The roster of the 1899 Western University of Pennsylvania football team:

- Dr. John W. Crooks (halfback) received his Doctor of Medicine degree in 1900 and resided in Seattle, Washington.
- William H. Cullers (quarterback) received his Civil Engineering degree in 1901 and became Chief Engineer of the Northwest Steel Company in Portland, Oregon.
- Parke R. Bachman (tackle) earned his Associate Engineering degree in 1901. He became the Superintendent of the Sharon Steel Hoop Company in Sharon, Pa.
- Dr. Wesley W. Jones (halfback) received his Doctor of Medicine degree in 1901 and resided in Wilkinsburg, Pa.
- Chester G. Fisher (end) received his degree in Mechanical Engineering in 1900 and resided in Pittsburgh, Pa. He was the President of the Scientific Materials Company of Pittsburgh.
- Dr. Victor King (end) received his Doctor of Medicine degree in 1901 and resided in Pittsburgh, Pa.
- Emmett C. Bates (end) received his associate degree from the college in 1899 and earned an associate degree in the Evening School of Economics in 1912.
- William H. Mitchell (guard) earned his Mechanical Engineering degree in 1901. He became an Inspector for the Niagara Falls Power Company and Canadian Niagara Power Company. He resided in Niagara Falls, N.Y.

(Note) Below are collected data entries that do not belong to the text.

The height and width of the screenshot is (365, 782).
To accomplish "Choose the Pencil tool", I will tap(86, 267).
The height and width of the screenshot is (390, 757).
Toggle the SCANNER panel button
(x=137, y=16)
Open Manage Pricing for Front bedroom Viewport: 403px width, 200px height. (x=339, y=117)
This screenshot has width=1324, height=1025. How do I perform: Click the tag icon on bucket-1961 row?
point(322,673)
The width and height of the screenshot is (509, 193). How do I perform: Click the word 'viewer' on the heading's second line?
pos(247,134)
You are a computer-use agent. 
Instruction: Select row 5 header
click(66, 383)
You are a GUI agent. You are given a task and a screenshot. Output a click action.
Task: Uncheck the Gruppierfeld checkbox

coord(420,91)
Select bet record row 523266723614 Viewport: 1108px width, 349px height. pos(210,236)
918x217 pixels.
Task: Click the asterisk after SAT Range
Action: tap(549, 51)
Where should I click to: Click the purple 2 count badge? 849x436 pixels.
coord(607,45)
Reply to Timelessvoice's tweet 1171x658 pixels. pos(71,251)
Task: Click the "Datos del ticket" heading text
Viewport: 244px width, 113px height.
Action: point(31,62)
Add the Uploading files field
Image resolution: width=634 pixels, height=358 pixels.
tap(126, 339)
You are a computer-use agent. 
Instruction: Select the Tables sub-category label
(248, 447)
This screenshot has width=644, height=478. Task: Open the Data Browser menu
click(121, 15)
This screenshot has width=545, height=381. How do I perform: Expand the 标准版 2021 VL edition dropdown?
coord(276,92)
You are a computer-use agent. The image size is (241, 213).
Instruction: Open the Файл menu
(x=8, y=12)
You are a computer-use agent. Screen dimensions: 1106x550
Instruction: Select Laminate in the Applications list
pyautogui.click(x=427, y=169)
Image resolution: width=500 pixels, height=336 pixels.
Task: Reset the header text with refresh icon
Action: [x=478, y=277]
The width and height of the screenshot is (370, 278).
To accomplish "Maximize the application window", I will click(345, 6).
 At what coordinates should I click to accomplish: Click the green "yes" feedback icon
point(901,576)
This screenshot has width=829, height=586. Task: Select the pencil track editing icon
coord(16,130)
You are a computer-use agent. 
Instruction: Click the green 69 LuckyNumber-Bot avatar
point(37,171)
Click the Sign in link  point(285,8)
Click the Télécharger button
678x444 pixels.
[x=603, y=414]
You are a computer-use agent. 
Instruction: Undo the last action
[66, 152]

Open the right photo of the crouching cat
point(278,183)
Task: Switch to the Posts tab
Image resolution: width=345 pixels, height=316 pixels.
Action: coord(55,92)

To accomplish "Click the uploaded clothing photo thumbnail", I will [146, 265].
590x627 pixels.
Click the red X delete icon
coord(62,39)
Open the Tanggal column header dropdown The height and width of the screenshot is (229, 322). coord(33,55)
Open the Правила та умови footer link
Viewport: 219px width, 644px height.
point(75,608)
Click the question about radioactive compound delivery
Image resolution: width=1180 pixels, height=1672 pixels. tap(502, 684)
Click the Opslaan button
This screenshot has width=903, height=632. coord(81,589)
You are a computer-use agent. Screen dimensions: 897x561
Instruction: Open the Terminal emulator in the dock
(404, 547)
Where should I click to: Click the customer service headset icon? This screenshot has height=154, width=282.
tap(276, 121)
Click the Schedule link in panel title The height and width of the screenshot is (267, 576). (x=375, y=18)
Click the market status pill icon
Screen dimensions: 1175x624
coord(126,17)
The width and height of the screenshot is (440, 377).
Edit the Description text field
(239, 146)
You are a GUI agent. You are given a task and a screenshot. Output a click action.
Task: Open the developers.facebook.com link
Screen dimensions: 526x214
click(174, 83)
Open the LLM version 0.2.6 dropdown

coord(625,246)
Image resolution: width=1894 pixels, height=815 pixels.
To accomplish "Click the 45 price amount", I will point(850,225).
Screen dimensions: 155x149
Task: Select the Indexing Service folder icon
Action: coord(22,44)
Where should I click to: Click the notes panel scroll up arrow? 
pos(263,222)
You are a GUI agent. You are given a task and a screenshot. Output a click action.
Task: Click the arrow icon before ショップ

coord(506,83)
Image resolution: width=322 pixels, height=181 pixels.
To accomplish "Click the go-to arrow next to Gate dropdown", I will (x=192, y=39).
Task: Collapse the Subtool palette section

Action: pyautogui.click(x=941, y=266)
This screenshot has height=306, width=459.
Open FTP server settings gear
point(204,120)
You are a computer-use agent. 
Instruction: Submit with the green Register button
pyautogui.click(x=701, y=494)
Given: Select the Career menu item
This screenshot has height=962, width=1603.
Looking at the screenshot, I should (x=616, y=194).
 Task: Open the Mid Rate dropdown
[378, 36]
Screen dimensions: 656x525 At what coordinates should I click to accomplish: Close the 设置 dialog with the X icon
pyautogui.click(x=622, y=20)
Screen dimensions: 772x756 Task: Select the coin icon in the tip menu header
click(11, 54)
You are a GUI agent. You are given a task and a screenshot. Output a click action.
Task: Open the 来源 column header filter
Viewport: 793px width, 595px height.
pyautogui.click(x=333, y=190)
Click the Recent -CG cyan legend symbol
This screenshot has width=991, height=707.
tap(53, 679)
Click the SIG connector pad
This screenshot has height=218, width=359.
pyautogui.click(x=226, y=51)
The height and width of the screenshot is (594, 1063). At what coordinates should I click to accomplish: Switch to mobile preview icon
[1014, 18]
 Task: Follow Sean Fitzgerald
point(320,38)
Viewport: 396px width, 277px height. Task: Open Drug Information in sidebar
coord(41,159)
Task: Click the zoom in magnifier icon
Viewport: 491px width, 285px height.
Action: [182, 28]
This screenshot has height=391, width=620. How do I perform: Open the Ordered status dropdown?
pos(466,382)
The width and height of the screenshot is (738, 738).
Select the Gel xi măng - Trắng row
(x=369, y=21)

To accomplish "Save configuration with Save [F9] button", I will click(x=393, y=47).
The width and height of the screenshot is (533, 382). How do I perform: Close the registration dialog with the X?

- Dr. William J. Sterrett (fullback) received his Doctor of Medicine degree in 1901 and resided in East Pittsburgh, Pa.
- Malcolm F. McConnell (tackle) received his degree in Mechanical Engineering in 1902 and became Superintendent of the Mingo Junction Works of the Carnegie Steel Company in Steubenville, Ohio.
- Dr. James H. Chessrown (center) received his Doctor of Dental Surgery degree in 1901 and resided in Youngstown, Ohio. He was one of the original Presidents of the Youngstown Pitt Club.
- Dr. John L. Martin (tackle) received his Doctor of Medicine degree in 1903 and resided in Pittsburgh, Pa.
- Dr. Arthur A. Parks (substitute) received his Doctor of Medicine degree in 1901 and resided in Fredonia, Pa.
- Dr. John A. Boyd (substitute) earned his Doctor of Medicine degree in 1903 and resided in Pittsburgh, Pa.
- Walter H. Stifel (guard) earned his associate degree from the college in 1901 and became Superintendent of the Charles F. Stifel Company, Tanners in Pittsburgh, Pa.
- George C. Dale (substitute) earned his Doctor of Dental Surgery degree in 1900. He resided in Grove City, Pa.
- Weber (guard)
- King (guard)
- Newell

==Coaching staff==
- Dr. Frederick A. Robison (coach/captain) – received his Doctor of Dental Surgery degree in 1900 and resided in State College.
- Edward A Grau (manager) was in the Dental School, but ended up in automobile sales.